Quelle: Nadine Weigel

Dreihausen. Um zu verhindern, dass quasi überall Windkraftanlagen entstehen können, taten sich sieben Kommunen im Lumdatal sowie die Gemeinden Fronhausen und Ebsdorfergrund im Marburger Land zusammen und erstellten einen Teilflächennutzungsplan für Windenergie (die OP berichtete). Darin legen sie fest, wo Windkraft erlaubt sein soll und wo nicht.

Nach Auswertung der Stellungnahmen von Trägern öffentlicher Belange und Bürgern, stand der Plan vor der Sommerpause in den Parlamenten zur Abstimmung. Im Oktober wird der überarbeitete Plan nochmals öffentlich ausgelegt, voraussichtlich bis Jahresende beschlossen und dann dem Regierungspräsidium (RP) Gießen zur Genehmigung vorgelegt.

Enge Abstimmung mit Planern

Wirksam könnte er dann im April 2016 werden, also voraussichtlich noch deutlich vor dem Teilregionalplan Energie der Gießener Behörde, der gerade in die zweite Offenlage geht. Mit dessen Planern habe man sich aber im gesamten Planungsprozess eng abgestimmt, so der Diplom-Geograph Mathias Wolf vom Lindener Planungsbüro Fischer, das das Projekt betreut. Die im aktuellen Entwurf vom RP in diesem Bereich vorgesehenen Vorrangflächen und die Flächen der kommunalen Planung deckten sich zu 95 Prozent.

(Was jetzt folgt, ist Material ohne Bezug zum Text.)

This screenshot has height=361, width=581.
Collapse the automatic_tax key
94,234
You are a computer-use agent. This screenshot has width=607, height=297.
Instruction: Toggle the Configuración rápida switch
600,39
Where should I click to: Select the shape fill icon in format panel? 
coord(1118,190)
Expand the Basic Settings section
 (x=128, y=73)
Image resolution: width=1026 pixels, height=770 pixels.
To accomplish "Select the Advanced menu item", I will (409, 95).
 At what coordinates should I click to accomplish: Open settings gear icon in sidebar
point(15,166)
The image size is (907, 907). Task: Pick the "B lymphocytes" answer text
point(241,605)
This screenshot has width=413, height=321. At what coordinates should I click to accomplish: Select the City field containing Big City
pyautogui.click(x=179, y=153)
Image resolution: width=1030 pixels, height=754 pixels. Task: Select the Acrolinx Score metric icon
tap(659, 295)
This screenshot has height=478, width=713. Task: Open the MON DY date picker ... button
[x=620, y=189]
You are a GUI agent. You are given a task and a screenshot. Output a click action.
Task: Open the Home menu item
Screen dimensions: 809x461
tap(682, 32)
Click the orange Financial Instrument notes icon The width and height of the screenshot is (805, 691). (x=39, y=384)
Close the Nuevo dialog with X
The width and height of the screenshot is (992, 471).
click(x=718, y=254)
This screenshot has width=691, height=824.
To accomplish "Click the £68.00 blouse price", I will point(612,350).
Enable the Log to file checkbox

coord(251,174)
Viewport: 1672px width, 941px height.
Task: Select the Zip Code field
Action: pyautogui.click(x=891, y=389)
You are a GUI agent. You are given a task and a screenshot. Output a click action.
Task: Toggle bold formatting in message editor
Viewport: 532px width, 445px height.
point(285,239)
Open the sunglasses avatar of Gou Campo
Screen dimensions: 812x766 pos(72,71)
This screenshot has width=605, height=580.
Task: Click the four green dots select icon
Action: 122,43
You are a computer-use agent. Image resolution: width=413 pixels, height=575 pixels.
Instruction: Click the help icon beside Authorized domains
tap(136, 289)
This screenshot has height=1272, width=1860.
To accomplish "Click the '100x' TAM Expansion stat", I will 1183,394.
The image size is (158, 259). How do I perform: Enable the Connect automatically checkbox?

Innerhalb der Frist der Öffentlichkeitsbeteiligung gab es insgesamt laut Wolf nur rund 40 Stellungnahmen, die meisten davon aus Ilschhausen, wo die Bürger eine Umzingelung mit Windrädern befürchteten. Dort hat es nach Wolfs Angaben auch aus diesem Grund eine deutliche Reduzierung von Flächen gegeben.

Anpassungen wegen Richtfunkmasten

Geändert wurde aufgrund der eingegangenen Stellungnahmen ein Flächenkorridor, der für die Flugsicherheit eine Rolle spielt. Ebenso gab es Anpassungen wegen Richtfunkmasten und notwendigen größeren Abständen zu Stromleitungen.

Viele der Einwände der Bevölkerung, die sich zum Beispiel auf den Lärmschutz, Schlagschatten und Beleuchtung (Diskoeffekt), aber auch auf den Artenschutz beziehen, spielen für den Flächennutzungsplan zunächst keine Rolle.

Diese Themen werden bei einem konkreten Genehmigungsverfahren geprüft, das ein potenzieller Investor beantragt. Gegebenenfalls werden vom Regierungspräsidium Gießen bei einer Genehmigung entsprechende Auflagen erlassen, zum Beispiel vorgeschriebene Abschaltzeiten oder technische Lösungen zum Schutz von Fledermäusen oder Vögeln.

29 potenzielle Windkraftflächen identifiziert

Insgesamt hatten die Planer auf dem Gebiet der sieben Kommunen 29 potenzielle Windkraftflächen identifiziert. Davon blieben jetzt noch fünf übrig. Zwei davon liegen im heimischen Landkreis: Auf der Leidenhofener Höhe in Richtung Nordeck-Winnen und südlich von Hassenhausen in Richtung Staufenberg. Für beide Gebiete gibt es Interessenten, die dort Windräder bauen wollen.

Profitieren wollen aber auch die Kommunen von den Windkraftflächen. Die Energiegesellschaft Lumdatal, zu der noch drei Kommunen mehr gehören als die sieben, die gemeinsam die Flächennutzungsplanung auf den Weg gebracht haben, will Windparks von einem Projektierer bauen lassen und dann übernehmen. Die Energiegesellschaft hat bereits im Gießener Raum zwei Solarparks realisiert und will vor Ort auch in die Windkraft einsteigen.